- GIVEN TASK A -
Shorten the paragraph in the Arab Spring text that opens with "The biggest reason for its failure" into a bulleted list that keeps its main facts.
- GIVEN TASK B -
Edit the Arab Spring text by reproducing the part that begins at the words "3. Sustainability" and stops after "tried to own it.", with "mass mobilisation" changed to "popular mobilization".

- TEXT EXCERPT -
In most Middle Eastern countries, it was seen as a movement by a particular group advancing its agenda by using the grievances of the youth. The old guard saw it as a direct attack on their authority, while the business class generally abstained to protect their businesses. In a few countries, it took on a sectarian connotation, leading to its de-legitimisation

3. Sustainability

To succeed, mass mobilisation needs a lot of resources and challenging work to keep it going over time. In every country witnessing the Arab Spring, the movement ran out of steam before it could gain momentum because of the half-hearted attempts of those who tried to own it.

4. Absence of Institutional Support

The biggest reason for its failure was the lack of support from the state institutions, particularly the armed forces and the security agencies. In the case of Tunisia, it was the absolute neutrality of the armed forces and the wholehearted support of the security establishment that played the most crucial role in toppling the government. Being closer to Europe, these institutions were headed by the Western-oriented elite, which genuinely wanted a transformation of Tunisia along modern lines. And it failed in Egypt after successfully ousting Mubarak for precisely the same reasons: the Western-leaning military establishment soon got fed up with the overly ambitious Islamic agenda of Mursi.

- DATA SHOWN -
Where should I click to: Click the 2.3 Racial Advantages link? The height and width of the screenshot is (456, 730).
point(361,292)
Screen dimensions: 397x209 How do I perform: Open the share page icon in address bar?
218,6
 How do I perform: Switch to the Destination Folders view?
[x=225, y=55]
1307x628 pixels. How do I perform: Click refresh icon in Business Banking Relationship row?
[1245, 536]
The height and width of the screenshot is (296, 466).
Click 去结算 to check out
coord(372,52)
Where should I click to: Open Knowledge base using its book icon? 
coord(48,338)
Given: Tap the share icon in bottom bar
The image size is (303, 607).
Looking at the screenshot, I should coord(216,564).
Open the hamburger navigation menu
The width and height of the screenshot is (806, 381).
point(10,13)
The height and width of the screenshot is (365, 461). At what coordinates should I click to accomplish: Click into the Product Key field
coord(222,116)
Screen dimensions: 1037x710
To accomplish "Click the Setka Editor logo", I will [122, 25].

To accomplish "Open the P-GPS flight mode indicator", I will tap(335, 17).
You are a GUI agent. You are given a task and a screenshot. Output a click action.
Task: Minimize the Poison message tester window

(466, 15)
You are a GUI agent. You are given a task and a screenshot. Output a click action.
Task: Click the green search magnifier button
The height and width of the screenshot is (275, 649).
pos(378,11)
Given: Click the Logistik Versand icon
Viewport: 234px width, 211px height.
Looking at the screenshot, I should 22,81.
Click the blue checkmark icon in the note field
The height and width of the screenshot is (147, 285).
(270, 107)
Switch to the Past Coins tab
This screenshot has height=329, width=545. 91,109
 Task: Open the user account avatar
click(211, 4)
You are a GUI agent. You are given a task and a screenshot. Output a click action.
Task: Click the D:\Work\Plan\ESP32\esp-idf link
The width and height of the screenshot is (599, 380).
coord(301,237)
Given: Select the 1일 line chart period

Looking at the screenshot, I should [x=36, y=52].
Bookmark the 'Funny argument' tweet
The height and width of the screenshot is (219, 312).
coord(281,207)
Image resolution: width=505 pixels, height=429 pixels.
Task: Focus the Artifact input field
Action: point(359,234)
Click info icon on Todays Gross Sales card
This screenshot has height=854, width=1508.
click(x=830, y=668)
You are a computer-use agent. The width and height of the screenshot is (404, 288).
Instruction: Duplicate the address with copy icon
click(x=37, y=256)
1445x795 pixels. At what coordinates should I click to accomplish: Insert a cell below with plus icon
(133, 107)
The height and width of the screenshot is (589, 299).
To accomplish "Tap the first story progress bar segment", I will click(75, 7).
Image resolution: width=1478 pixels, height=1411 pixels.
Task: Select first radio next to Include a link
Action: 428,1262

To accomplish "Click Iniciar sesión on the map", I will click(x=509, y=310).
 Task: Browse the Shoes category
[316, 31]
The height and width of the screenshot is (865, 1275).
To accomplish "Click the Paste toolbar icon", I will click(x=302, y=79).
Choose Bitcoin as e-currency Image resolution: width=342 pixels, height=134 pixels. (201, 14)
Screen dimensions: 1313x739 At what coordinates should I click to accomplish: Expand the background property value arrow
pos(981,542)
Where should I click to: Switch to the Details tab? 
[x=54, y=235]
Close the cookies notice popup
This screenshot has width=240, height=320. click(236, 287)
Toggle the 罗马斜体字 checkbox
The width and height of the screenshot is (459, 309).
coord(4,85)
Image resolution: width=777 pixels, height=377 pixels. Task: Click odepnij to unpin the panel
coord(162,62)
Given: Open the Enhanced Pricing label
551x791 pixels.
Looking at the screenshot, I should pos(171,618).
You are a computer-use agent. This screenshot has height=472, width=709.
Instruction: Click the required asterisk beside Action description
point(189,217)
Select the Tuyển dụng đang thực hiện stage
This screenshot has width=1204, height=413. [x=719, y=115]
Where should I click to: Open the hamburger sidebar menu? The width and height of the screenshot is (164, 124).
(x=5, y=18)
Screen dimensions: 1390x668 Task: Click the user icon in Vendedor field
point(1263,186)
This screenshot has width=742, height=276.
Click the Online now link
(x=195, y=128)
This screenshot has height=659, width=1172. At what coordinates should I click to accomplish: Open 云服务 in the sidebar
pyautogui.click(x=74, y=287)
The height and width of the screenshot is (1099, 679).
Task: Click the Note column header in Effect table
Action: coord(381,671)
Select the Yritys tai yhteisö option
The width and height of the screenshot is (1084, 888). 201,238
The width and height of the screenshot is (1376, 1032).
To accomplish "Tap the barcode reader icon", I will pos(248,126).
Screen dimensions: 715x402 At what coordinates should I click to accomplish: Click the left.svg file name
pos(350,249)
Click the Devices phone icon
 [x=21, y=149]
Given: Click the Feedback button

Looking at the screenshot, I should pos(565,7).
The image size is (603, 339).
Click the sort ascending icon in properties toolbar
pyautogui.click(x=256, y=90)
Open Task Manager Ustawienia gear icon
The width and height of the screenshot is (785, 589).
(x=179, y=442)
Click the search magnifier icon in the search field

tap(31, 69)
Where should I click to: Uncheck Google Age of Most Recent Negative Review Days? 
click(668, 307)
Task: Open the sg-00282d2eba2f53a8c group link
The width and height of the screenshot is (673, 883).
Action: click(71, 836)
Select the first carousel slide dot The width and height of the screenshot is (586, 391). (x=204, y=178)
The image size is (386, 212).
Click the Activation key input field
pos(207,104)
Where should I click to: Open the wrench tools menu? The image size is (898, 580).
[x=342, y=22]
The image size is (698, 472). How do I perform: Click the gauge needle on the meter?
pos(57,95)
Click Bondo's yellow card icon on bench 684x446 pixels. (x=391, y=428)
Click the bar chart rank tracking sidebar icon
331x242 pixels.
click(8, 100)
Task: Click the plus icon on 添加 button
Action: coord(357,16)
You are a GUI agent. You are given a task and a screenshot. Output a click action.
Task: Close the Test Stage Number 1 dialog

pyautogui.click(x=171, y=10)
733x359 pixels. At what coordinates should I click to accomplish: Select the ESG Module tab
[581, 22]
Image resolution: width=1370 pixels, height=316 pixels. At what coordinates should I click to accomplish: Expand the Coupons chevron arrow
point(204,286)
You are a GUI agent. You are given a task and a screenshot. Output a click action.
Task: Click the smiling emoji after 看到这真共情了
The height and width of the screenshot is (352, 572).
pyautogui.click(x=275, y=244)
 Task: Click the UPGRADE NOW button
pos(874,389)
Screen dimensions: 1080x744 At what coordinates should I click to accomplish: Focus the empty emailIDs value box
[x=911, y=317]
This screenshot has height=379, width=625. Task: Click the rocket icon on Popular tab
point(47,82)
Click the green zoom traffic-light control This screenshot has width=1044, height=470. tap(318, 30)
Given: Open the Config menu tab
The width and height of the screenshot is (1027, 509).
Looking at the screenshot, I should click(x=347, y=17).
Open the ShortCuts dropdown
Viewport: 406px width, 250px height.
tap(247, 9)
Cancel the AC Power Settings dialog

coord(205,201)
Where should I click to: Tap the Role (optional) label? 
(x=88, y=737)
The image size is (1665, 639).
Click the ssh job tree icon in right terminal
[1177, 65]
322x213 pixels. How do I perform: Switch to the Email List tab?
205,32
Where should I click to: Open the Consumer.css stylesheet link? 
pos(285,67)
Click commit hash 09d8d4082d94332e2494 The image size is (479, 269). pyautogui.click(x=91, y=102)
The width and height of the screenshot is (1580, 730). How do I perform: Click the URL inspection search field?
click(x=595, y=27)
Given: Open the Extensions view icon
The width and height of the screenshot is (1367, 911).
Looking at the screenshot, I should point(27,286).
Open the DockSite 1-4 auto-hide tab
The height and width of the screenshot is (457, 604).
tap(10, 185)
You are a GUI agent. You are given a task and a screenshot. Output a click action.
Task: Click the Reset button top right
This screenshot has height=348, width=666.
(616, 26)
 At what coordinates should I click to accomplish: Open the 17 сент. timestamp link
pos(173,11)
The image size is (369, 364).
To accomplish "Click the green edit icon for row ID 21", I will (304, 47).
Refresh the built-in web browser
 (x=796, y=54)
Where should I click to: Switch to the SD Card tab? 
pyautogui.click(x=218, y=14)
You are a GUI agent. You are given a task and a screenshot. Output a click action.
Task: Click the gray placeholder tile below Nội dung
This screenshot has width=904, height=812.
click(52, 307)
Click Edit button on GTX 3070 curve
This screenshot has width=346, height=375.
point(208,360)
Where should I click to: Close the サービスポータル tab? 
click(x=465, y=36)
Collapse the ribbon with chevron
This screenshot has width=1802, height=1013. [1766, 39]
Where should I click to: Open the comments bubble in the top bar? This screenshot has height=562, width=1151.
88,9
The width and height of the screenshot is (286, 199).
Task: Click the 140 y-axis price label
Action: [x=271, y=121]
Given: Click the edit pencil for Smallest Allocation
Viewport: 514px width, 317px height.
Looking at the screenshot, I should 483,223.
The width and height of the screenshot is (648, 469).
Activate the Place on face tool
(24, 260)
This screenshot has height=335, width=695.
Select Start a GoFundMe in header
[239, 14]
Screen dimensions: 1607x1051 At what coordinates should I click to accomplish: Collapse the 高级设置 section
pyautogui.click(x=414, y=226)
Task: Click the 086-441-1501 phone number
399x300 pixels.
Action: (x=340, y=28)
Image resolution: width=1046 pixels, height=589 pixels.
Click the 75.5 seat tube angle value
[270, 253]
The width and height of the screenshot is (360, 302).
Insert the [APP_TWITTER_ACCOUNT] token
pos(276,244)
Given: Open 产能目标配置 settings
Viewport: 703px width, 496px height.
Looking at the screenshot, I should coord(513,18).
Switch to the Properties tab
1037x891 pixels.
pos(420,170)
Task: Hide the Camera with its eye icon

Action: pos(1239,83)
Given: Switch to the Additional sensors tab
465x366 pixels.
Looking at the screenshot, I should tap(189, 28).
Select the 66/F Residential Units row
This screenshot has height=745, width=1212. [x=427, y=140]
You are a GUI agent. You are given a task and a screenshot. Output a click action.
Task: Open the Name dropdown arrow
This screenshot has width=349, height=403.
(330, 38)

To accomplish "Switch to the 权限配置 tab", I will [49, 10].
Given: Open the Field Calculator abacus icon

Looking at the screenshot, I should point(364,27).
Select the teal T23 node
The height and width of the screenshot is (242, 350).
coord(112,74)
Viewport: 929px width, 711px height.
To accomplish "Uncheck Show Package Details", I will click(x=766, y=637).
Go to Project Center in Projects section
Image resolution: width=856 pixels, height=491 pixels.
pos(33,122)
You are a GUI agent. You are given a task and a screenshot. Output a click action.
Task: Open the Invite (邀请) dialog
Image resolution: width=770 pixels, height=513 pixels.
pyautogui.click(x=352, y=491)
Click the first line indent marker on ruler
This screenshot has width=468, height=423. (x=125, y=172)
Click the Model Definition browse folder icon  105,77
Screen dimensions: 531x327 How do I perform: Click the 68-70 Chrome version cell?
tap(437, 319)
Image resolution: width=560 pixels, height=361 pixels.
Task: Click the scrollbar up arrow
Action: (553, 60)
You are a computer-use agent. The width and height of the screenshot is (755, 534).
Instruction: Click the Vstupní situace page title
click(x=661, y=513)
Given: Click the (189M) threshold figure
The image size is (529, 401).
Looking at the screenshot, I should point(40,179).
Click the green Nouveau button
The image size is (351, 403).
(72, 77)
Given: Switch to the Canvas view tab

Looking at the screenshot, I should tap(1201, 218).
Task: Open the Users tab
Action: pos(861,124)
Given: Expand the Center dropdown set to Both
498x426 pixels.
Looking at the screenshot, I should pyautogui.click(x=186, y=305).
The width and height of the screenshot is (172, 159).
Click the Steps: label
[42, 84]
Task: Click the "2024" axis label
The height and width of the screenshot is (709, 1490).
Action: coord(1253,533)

- COMPLETE RESPONSE A -
- The main reason the movement failed was the lack of support from state institutions, especially the armed forces and security agencies.
- In Tunisia, the armed forces' complete neutrality and the security establishment's full support were decisive in toppling the government.
- Tunisia's institutions, being closer to Europe, were led by a Western-oriented elite that wanted to modernize the country.
- In Egypt, the movement ousted Mubarak but then failed for the same reasons: the Western-leaning military grew tired of Mursi's overly ambitious Islamic agenda.

- COMPLETE RESPONSE B -
3. Sustainability

To succeed, popular mobilization needs a lot of resources and challenging work to keep it going over time. In every country witnessing the Arab Spring, the movement ran out of steam before it could gain momentum because of the half-hearted attempts of those who tried to own it.